Effect of Sodium Nitroprusside on the Activation of Mouse Osteoblastic Cells

Abstract

Nitric oxide （NO）, which is produced from arginine by a nitric oxide synthase, is a short-lived free radical that plays crucial role in a variety of tissues. Recently, it has been reported that NO is produced by osteoblast stimulated by lipopolysaccharide and several cytokines. Although NO appears to inhibit osteoclastic differentiation and activation, little is known about its possible role in osteoblastic function. Therefore, the effect of sodium nitroprusside （SNP）, as a donor of nitric oxide, on osteoblastic activation in terms of alkaline phosphatase （ALP） activity and calcified nodule formation in the osteoblastic cells were studied.
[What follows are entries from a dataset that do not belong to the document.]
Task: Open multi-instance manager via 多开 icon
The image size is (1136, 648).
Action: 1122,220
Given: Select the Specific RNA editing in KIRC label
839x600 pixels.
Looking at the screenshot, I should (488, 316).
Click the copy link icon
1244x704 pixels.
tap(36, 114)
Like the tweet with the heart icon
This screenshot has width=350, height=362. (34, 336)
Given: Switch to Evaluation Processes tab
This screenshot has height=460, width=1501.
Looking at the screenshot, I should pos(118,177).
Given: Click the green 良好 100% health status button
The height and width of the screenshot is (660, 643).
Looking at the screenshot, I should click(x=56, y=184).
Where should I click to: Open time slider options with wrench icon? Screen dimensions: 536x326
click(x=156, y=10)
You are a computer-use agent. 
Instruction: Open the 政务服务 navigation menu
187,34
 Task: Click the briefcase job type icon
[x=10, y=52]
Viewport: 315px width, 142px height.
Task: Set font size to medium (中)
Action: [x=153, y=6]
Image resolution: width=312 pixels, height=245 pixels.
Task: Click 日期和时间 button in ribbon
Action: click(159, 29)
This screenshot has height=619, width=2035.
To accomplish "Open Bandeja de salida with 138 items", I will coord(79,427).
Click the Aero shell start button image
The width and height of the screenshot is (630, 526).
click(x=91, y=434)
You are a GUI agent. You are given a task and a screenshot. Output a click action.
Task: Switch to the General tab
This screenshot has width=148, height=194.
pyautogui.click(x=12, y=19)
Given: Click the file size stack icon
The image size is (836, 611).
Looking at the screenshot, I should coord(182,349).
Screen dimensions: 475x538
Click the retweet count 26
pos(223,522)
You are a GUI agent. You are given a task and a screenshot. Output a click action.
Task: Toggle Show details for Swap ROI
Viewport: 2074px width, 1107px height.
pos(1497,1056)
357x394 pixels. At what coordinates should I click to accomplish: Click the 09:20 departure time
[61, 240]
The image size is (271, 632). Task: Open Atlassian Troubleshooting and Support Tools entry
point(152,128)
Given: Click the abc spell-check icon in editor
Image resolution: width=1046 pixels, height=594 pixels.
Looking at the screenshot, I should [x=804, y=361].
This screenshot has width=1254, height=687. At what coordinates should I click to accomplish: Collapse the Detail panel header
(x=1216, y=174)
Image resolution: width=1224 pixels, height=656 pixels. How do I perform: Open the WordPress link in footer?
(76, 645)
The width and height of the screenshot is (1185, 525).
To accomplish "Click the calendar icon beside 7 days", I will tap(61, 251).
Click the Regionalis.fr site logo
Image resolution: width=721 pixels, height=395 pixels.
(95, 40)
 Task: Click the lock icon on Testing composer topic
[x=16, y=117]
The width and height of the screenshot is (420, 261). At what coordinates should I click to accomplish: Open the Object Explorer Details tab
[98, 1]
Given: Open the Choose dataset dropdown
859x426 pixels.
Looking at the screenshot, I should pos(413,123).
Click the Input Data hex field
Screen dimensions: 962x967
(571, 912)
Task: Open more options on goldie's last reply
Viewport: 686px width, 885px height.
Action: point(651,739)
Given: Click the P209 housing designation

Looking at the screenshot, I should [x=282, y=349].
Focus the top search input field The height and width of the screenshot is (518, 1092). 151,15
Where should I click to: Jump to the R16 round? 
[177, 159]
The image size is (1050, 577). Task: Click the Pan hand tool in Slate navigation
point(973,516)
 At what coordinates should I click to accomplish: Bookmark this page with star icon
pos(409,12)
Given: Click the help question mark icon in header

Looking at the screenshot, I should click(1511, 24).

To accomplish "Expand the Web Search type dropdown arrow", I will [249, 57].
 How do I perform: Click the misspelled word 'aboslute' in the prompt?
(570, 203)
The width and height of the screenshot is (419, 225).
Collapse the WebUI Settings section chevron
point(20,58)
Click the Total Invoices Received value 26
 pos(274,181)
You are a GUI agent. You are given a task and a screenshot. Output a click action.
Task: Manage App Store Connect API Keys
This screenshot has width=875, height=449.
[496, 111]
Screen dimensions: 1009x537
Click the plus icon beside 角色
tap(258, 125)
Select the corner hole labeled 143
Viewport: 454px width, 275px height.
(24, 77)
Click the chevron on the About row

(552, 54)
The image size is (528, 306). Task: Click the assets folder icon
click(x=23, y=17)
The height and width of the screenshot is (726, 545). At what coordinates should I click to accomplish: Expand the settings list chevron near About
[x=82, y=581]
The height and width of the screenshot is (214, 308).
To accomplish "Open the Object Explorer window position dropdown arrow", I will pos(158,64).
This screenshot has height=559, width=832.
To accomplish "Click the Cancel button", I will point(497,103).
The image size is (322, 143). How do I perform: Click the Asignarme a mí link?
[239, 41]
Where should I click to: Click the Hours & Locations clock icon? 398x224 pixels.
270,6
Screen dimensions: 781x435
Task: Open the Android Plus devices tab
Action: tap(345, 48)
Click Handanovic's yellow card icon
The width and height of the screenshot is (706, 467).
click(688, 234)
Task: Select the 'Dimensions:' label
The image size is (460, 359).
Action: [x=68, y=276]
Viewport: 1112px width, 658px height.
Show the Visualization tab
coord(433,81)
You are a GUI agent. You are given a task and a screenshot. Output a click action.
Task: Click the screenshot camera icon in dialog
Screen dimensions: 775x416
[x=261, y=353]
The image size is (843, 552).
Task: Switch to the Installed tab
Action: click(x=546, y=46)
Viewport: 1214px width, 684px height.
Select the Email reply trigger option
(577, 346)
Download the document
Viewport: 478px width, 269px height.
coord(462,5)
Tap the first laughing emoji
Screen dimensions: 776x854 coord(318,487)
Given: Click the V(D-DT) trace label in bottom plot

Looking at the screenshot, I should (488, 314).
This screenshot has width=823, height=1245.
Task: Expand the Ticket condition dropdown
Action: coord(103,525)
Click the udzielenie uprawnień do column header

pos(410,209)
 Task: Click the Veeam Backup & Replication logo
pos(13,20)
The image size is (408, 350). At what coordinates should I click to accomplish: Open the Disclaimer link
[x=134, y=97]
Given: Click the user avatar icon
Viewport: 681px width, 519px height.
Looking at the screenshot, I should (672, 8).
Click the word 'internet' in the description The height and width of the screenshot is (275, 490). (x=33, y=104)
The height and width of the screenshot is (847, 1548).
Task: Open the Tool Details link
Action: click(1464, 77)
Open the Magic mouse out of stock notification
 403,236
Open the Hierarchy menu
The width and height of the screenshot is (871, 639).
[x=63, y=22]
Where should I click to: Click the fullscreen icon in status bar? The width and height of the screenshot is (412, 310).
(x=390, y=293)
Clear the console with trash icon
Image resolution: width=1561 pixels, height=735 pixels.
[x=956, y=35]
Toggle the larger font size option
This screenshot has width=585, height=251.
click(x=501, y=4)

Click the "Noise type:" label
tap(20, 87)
SNP increased not only the ALP activity but also the calcified nodule formation. ALP activity was enhanced significantly by the addition of SNP （30-300 μM）with 14-31％ magnitude when compared with control. SNP also stimulated calcium phosphate - containing calcified matrix formation. The number of calcified nodules was increased significantly by continuous treatment of cultures with 30 μM SNP for 21 days. In addition to the recently reported inihbition of osteoclast function by NO, these results raise the possibility that NO could promote osteoblastic bone formation by stimulating osteoblastic function and mineralization as well.